Watch These Two Powerful Messages about Storytelling

Here are two resources that convey a point of view about storytelling in audiovisual fashion.

My friend Karen Dietz turned me on to the 15-minute video, The Arc of Storytelling, noting:

Run, don’t walk to watch this incredibly inspiring video about what we are all searching for in our storytelling.

Even though Bobette Buster is speaking about the entertainment industry, her words are incredibly important to anyone who is crafting and sharing their business stories.

Bobette talks about the most powerful stories (and this applies to our biz stories) being ones showing transformation, becoming fully alive, and offering hope. When we think about stories in marketing/branding we often forget these fundamentals. The majority of ‘business story’ videos I watch these days totally miss these themes and end up being more like digital brochures than real compelling stories that build a growing cadre of loyal customers.

But think about this for businesses: a founding story of an organization is often about being faced with a challenge and overcoming it — that is showing transformation and offering hope to others.

Business stories about people (customers/staff) and the obstacles they’ve overcome + the results produced offer the same messages.

I could go on and on. It’s better to just watch the 15-minute video. Bobette talked 2 years ago at the Storytelling in Organization’s Special Interest Group (SIO SIG) and was masterful. The book The Uses of Enchantment she cites was a textbook in my PhD program.

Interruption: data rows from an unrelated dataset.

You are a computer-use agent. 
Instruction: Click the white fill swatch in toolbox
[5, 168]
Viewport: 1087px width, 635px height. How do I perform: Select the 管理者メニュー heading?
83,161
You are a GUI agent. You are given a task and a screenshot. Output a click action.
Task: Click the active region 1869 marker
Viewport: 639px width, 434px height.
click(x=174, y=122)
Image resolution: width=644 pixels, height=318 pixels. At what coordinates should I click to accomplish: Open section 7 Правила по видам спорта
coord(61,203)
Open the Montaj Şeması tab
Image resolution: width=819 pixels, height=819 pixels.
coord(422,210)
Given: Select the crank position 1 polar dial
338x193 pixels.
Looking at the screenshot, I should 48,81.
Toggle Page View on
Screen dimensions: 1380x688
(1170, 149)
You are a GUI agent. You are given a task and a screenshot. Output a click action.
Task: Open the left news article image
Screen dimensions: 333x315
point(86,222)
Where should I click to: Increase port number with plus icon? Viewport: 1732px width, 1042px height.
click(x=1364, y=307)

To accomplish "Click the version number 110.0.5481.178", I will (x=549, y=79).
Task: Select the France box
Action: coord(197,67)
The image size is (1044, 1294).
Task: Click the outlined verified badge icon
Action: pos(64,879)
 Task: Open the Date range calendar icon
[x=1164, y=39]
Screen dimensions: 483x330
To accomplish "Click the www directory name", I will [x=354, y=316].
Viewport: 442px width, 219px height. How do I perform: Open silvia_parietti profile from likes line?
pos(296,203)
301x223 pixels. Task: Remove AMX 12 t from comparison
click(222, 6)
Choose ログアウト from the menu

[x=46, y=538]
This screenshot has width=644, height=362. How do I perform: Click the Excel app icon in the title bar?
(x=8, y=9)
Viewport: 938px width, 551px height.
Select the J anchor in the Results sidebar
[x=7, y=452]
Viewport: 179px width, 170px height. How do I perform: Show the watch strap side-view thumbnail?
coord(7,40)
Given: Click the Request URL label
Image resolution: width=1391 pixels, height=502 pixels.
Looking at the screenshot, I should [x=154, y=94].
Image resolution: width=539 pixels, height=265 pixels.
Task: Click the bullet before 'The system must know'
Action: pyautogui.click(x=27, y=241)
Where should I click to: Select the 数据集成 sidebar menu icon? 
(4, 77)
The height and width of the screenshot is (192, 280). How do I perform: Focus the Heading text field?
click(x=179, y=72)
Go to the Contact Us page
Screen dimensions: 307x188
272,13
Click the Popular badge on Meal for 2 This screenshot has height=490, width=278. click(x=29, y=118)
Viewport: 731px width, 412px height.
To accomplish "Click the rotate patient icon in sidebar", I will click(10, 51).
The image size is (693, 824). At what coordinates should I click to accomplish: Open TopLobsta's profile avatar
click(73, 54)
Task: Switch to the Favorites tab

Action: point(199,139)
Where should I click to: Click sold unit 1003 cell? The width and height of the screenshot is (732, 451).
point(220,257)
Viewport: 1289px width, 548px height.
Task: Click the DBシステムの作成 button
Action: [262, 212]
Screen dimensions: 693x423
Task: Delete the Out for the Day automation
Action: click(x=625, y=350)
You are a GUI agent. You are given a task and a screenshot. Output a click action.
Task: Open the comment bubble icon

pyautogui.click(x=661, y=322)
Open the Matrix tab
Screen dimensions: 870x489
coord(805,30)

I’m currently reading Inside Story: The Power of the Transformative Arc, and it dovetails nicely with Bobette’s talk. I hope you get inspired and lots of ideas by watching this.

The other is a Prezi slideshow by Peter Fruhmann called Use your narrative space: How to make better use of stories in organisations by collecting, connecting and sharing.

The presentation offers for steps for telling the right organizational story: 1) Listen/Collect, the step Fruhmann spends the most time on; 2) Analyze; 3) Synchronize; and 4) Tell/Connect.

He also proposes a 3D matrix (at left) he calls the Narrative Space of the Organization.

Both of these presentations are worth your while.